Screenshot grounding data
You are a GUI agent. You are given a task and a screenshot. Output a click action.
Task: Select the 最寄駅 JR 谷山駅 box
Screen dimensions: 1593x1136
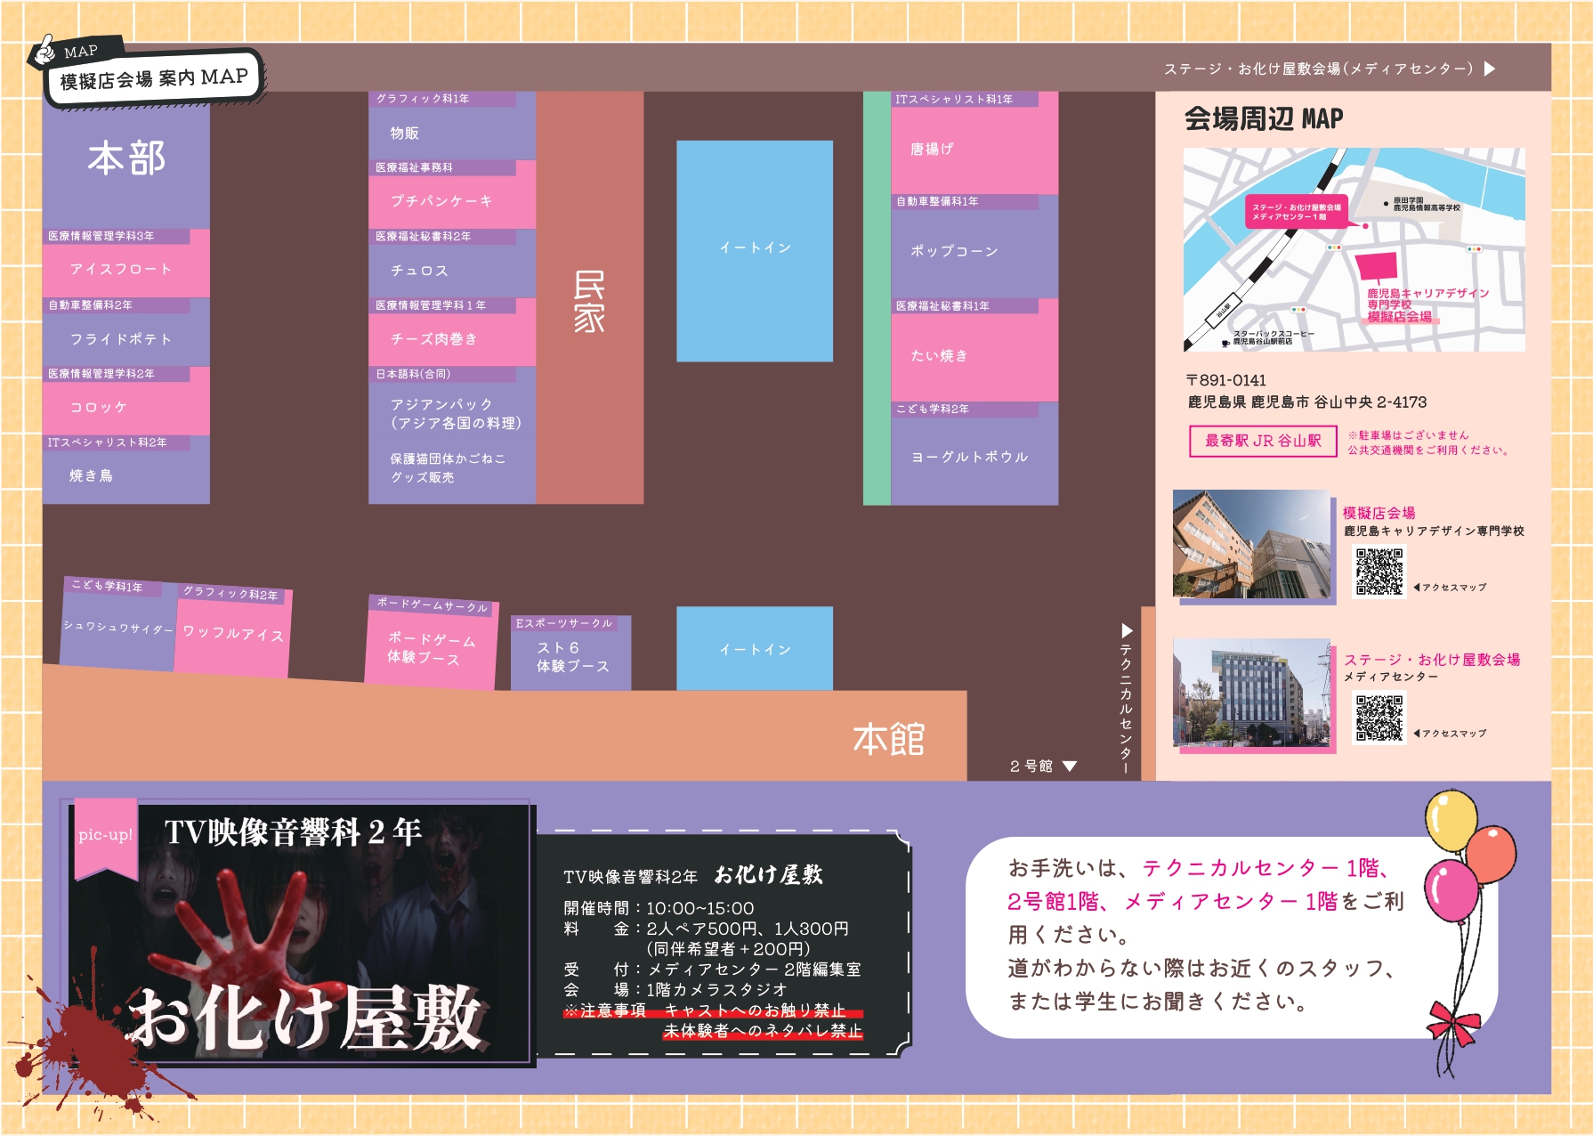point(1262,441)
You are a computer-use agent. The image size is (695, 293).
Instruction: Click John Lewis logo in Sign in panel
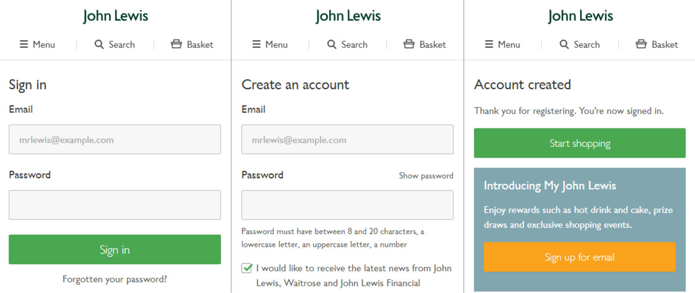115,17
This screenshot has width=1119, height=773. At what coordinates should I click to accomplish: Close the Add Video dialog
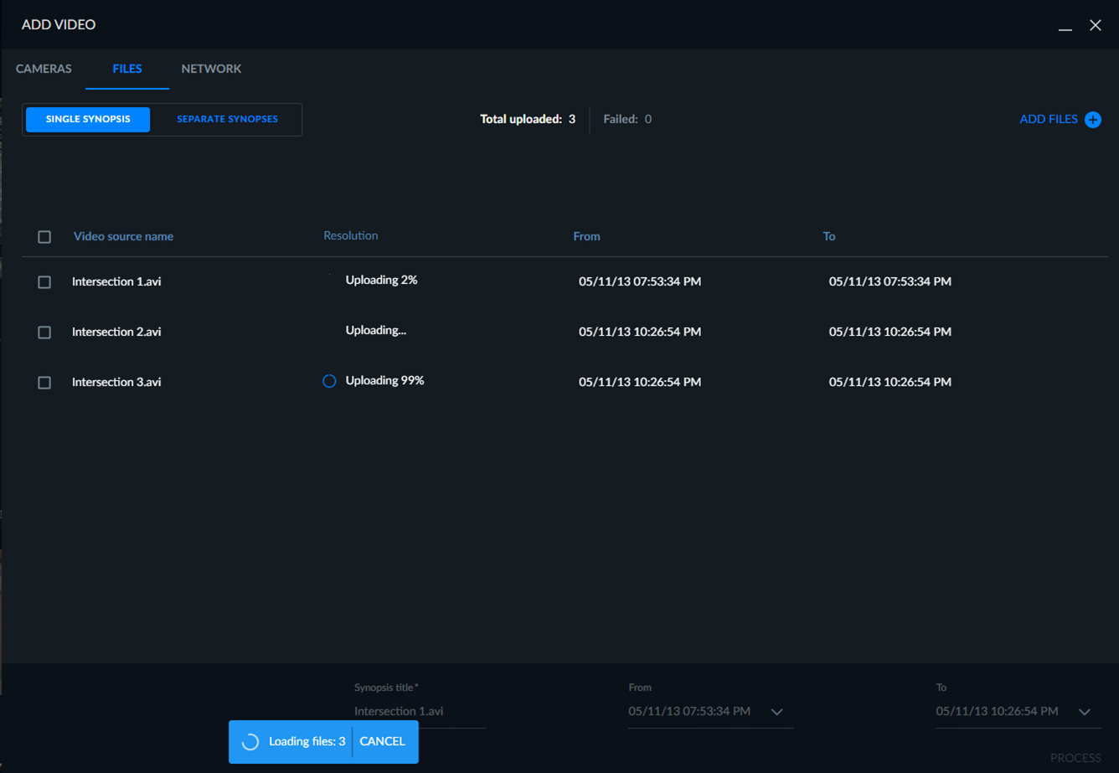coord(1096,25)
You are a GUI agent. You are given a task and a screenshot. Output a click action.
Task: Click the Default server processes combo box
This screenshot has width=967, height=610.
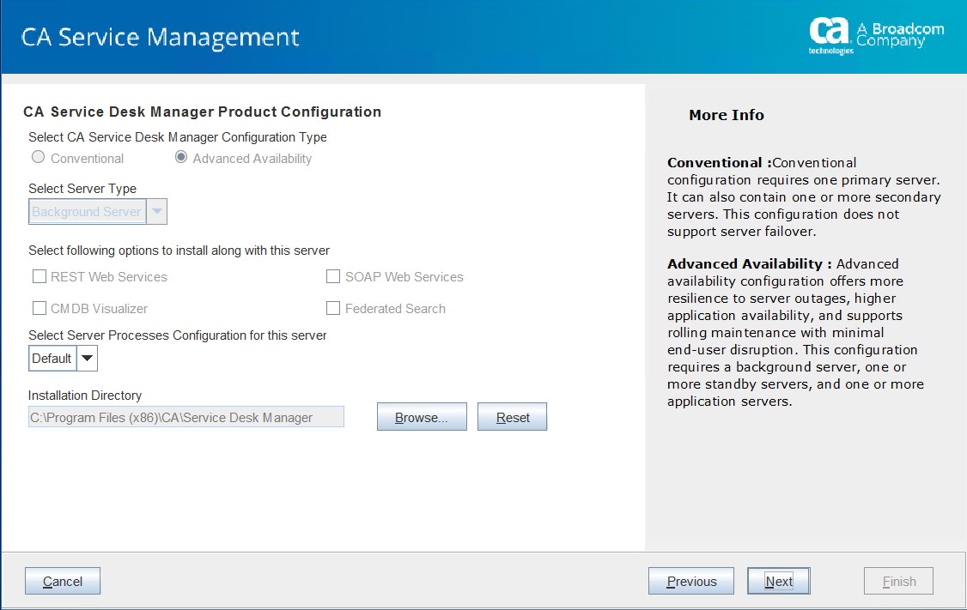pos(52,359)
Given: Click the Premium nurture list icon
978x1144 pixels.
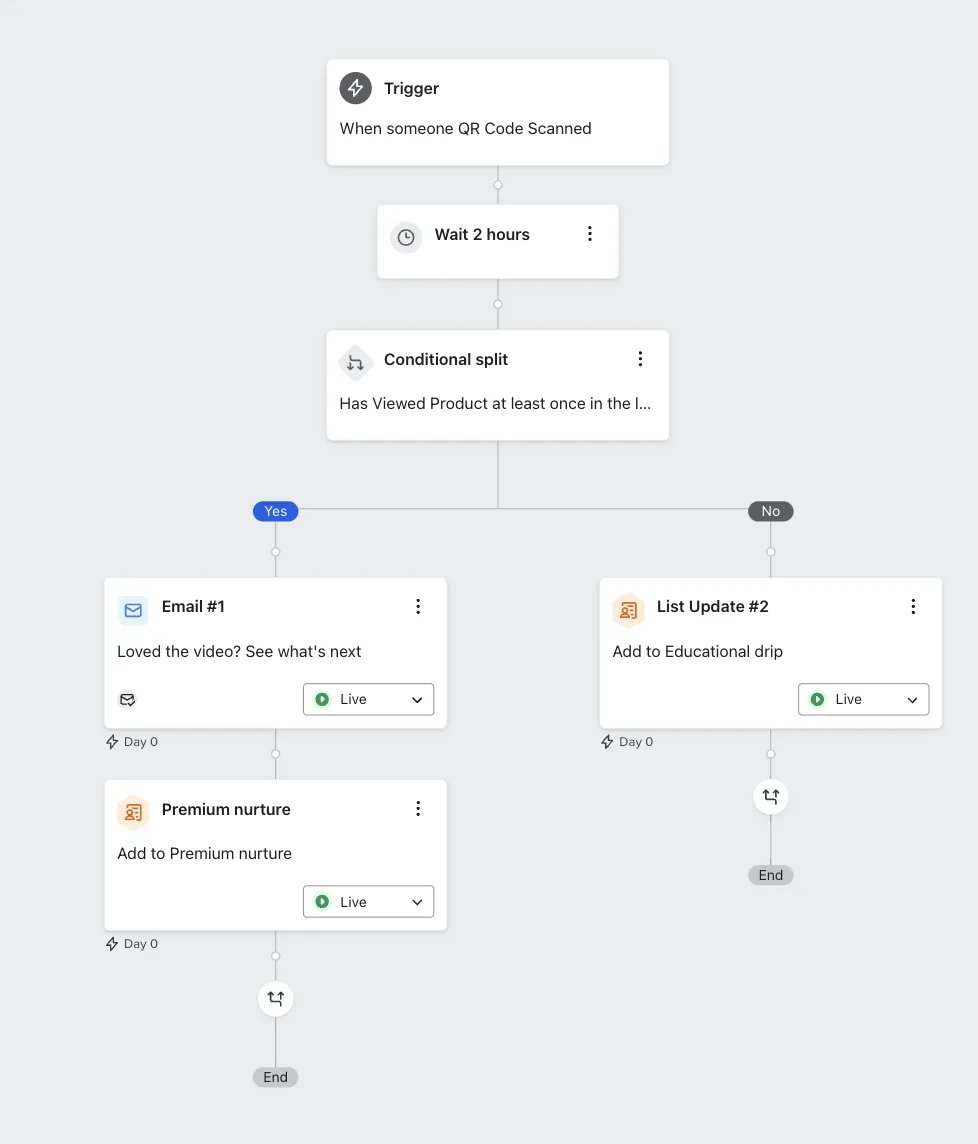Looking at the screenshot, I should (x=132, y=813).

*HOW TO COMPLETE THIS TASK*: Leaving out the pictures, print exactly and only the lines from the one containing "Screen dimensions: 1593x1136" through the last line of the records.

*TASK SOLUTION*:
Screen dimensions: 1593x1136
point(1262,441)
You are a computer-use agent. The image size is (695, 293).
Instruction: Click John Lewis logo in Sign in panel
115,17
This screenshot has width=1119, height=773. At what coordinates should I click to accomplish: Close the Add Video dialog
coord(1096,25)
You are a GUI agent. You are given a task and a screenshot. Output a click action.
Task: Click the Default server processes combo box
This screenshot has width=967, height=610.
pos(52,359)
Given: Click the Premium nurture list icon
978x1144 pixels.
Looking at the screenshot, I should (x=132, y=813).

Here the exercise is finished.